WHAT NEEDS TO BE DONE: The required output is every line from the beginning of the entries below through the line that includes "The image size is (1044, 922).", copied exactly.
:: RECORDS PROVIDED ::
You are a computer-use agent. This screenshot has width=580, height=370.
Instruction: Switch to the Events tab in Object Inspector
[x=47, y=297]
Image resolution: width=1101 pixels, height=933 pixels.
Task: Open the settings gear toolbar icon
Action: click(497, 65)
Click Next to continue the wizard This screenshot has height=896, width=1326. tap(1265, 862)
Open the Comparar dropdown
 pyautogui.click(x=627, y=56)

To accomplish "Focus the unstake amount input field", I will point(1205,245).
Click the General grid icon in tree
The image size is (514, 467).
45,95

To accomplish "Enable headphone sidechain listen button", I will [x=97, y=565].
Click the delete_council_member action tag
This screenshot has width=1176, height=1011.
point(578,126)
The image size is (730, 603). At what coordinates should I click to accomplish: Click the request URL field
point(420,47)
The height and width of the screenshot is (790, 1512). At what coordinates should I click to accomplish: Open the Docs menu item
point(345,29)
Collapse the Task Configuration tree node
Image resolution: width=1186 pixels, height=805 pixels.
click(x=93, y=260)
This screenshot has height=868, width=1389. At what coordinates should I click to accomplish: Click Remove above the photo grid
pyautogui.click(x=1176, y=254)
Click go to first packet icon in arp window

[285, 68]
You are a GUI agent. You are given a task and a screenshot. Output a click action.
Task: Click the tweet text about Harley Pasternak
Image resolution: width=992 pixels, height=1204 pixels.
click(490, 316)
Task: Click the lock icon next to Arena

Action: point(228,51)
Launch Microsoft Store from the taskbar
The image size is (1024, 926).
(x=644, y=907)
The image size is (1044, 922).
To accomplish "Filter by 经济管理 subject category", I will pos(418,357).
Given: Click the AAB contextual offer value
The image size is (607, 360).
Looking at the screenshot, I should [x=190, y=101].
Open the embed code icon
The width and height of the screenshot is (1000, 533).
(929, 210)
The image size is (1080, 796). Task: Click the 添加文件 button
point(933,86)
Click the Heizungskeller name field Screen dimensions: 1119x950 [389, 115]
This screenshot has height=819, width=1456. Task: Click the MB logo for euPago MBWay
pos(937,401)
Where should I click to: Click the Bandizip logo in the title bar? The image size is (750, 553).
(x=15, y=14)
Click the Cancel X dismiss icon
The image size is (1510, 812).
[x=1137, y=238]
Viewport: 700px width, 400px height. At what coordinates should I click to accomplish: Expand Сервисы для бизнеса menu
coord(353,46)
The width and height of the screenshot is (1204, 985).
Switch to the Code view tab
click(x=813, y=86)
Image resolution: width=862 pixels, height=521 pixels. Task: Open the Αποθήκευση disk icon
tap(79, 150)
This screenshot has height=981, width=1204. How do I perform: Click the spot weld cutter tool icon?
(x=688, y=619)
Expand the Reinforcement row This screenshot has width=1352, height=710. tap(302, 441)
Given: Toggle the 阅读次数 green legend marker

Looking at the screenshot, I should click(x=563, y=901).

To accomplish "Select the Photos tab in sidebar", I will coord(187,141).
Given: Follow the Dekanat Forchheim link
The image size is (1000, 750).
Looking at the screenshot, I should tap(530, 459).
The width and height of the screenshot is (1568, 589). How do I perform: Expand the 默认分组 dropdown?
:::
RESPONSE FOR THIS EXERCISE:
You are a computer-use agent. This screenshot has width=580, height=370.
Instruction: Switch to the Events tab in Object Inspector
[x=47, y=297]
Image resolution: width=1101 pixels, height=933 pixels.
Task: Open the settings gear toolbar icon
Action: click(497, 65)
Click Next to continue the wizard This screenshot has height=896, width=1326. tap(1265, 862)
Open the Comparar dropdown
 pyautogui.click(x=627, y=56)

To accomplish "Focus the unstake amount input field", I will point(1205,245).
Click the General grid icon in tree
The image size is (514, 467).
45,95

To accomplish "Enable headphone sidechain listen button", I will [x=97, y=565].
Click the delete_council_member action tag
This screenshot has width=1176, height=1011.
point(578,126)
The image size is (730, 603). At what coordinates should I click to accomplish: Click the request URL field
point(420,47)
The height and width of the screenshot is (790, 1512). At what coordinates should I click to accomplish: Open the Docs menu item
point(345,29)
Collapse the Task Configuration tree node
Image resolution: width=1186 pixels, height=805 pixels.
click(x=93, y=260)
This screenshot has height=868, width=1389. At what coordinates should I click to accomplish: Click Remove above the photo grid
pyautogui.click(x=1176, y=254)
Click go to first packet icon in arp window

[285, 68]
You are a GUI agent. You are given a task and a screenshot. Output a click action.
Task: Click the tweet text about Harley Pasternak
Image resolution: width=992 pixels, height=1204 pixels.
click(490, 316)
Task: Click the lock icon next to Arena

Action: point(228,51)
Launch Microsoft Store from the taskbar
The image size is (1024, 926).
(x=644, y=907)
The image size is (1044, 922).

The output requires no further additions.